Метафоры могут набегать одна за другой, как волны:
Мятая точно деньги,
волна облизывает ступеньки
дворца своей голубой купюрой,
получая в качестве сдачи бурый
кирпич, подверженный дерматиту,
и ненадежную кариатиду,
водрузившую орган речи
с его сигаретой себе на плечи…
(«С натуры», 1995)
Мятая, как деньги, волна — голубая купюра воды — бурый кирпич как сдача — кирпич выщербленный («подверженный дерматиту») — «ненадежная кариатида» (немолодой больной поэт) — рот («орган речи) — длинная череда перетекающих одна в другую метафор.
Неожиданные метафоры, перифразы Бродский любил издавна, но раньше они не исключали иногда явной, а иногда сокровенной глубины чувства.
...В который раз на старом пустыре
я запускаю в проволочный космос
свой медный грош, увенчанный гербом,
в отчаянной попытке возвеличить
момент соединения...
(«Postscriptum», 1967)
Не телефон-автомат и монета, а «проволочный космос» и «медный грош». Но, называя телефон «проволочным космосом», поэт окружал метафору чувством затерянности, одиночества, разъединенности с любимой.
Прибегая к поэтической криптографии в цикле «Часть речи» (1975—1976), он воплощал в структуре текста мотивы разлуки с любимой и истончения нити, связывающей его собственные стихи с классической традицией, мотив провала памяти. Сами метафоры были внутренне эмоциональны. Да и словарь этих стихов несоизмеримо эмоциональнее лексики поздней лирики, в которой нет места ни «безумному» чувству, ни судорожному «мычанию» отчаяния. В которой редки образы-символы, столетиями впитывавшие в себя теплоту смысла и чувства, и властвует представление о жизни — клоунаде, о собственном существовании как о «шапито» («Тритон», 1994), о мире как о цирке («Клоуны разрушают цирк. Слоны убежали в Индию…», 1995). В текстах самых последних, предсмертных лет, властвует язык, как абстракция грамматики, и почти свершилась провозглашенная постмодернистами «смерть автора».
Не думайте, что я для вас таю
опасность, скрывая от вас свою
биографию. Я — просто буква, стоящая после Ю
на краю алфавита…
…должен признать, к своему стыду:
я не знаю, куда я иду.

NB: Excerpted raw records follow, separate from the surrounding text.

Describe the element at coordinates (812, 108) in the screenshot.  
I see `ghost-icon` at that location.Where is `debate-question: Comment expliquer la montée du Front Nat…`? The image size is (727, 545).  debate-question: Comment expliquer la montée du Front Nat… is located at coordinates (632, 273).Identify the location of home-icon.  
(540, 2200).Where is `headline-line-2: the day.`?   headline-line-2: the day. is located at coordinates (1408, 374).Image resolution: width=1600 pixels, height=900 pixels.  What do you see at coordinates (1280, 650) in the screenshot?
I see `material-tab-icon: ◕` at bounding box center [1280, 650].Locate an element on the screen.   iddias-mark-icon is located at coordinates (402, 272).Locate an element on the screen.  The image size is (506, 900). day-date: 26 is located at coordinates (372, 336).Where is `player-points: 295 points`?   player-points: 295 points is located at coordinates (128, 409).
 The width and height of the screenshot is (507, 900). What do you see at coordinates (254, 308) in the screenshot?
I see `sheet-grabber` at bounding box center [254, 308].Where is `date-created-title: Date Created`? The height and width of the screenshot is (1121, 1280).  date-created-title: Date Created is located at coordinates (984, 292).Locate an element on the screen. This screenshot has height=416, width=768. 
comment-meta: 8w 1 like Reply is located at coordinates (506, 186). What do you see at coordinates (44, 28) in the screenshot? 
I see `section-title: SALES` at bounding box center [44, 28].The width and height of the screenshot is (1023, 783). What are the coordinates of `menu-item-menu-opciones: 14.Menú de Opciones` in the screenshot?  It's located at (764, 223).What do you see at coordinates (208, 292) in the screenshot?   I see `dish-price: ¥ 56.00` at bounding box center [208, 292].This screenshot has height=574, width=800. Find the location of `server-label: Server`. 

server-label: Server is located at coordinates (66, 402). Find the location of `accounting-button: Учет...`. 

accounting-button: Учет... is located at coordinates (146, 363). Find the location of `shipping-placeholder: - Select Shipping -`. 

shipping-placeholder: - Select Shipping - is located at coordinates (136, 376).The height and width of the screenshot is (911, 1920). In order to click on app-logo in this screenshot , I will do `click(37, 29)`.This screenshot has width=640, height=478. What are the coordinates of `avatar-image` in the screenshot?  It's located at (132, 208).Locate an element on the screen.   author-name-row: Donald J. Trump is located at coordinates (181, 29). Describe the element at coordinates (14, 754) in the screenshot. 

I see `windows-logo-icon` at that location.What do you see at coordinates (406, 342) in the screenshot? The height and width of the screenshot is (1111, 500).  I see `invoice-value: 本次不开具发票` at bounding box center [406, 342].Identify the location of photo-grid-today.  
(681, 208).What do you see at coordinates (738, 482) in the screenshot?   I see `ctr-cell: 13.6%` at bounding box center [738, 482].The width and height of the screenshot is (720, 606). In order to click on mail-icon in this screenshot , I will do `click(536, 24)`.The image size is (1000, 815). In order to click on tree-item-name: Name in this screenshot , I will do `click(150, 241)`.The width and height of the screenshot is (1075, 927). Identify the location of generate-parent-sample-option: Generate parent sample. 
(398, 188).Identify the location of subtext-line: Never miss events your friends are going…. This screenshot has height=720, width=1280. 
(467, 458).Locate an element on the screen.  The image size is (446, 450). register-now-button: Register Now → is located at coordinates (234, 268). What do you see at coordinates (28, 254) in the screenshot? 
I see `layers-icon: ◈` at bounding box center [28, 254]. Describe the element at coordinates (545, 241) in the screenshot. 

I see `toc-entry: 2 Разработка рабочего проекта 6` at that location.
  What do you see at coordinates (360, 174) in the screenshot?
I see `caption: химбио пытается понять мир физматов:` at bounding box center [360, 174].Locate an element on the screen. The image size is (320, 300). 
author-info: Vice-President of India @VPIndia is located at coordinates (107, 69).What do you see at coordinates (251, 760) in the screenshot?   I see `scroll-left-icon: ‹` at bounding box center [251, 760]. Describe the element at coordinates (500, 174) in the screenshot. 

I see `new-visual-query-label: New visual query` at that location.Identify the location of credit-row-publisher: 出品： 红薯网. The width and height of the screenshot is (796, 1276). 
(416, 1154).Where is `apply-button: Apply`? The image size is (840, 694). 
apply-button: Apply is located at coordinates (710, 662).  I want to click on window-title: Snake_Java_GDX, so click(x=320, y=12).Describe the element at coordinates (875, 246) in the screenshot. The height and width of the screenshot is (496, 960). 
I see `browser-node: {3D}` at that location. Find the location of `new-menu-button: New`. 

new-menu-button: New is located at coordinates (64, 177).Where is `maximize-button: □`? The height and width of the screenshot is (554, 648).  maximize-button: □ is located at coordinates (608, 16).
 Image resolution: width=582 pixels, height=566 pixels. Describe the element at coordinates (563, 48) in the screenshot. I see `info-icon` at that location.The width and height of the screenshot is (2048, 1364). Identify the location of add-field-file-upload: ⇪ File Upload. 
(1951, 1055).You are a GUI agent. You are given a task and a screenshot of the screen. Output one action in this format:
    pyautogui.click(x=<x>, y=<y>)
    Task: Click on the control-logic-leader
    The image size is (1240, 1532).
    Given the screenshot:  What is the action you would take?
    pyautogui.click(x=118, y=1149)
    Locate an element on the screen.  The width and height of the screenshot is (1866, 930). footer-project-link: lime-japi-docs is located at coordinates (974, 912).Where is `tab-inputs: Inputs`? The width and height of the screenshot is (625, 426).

Думаю, что иду
в Царство Теней.
(«Театральное», 1994—1995)
Не только всякое сравнение, но и любое противопоставление хромает. И мне принадлежащее — на все свои шесть мушиных лапок. Этот взгляд на перемены в творчестве Бродского, конечно, очень варварский (для строгости требовались бы подсчеты и таблицы) и упрощенный, но, осмелюсь предположить, во многом верный. В конце концов, избранный мною жанр — скорее свободное эссе, чем аналитическая статья.
Может быть, осенняя муха знаменовала предельную дистанцию отчуждения поэта от себя самого, способность взглянуть на себя совершенно нейтрально, которая неизбежно привела в конце концов к густому, почти полному заштриховыванию «я» в поэтических текстах Бродского.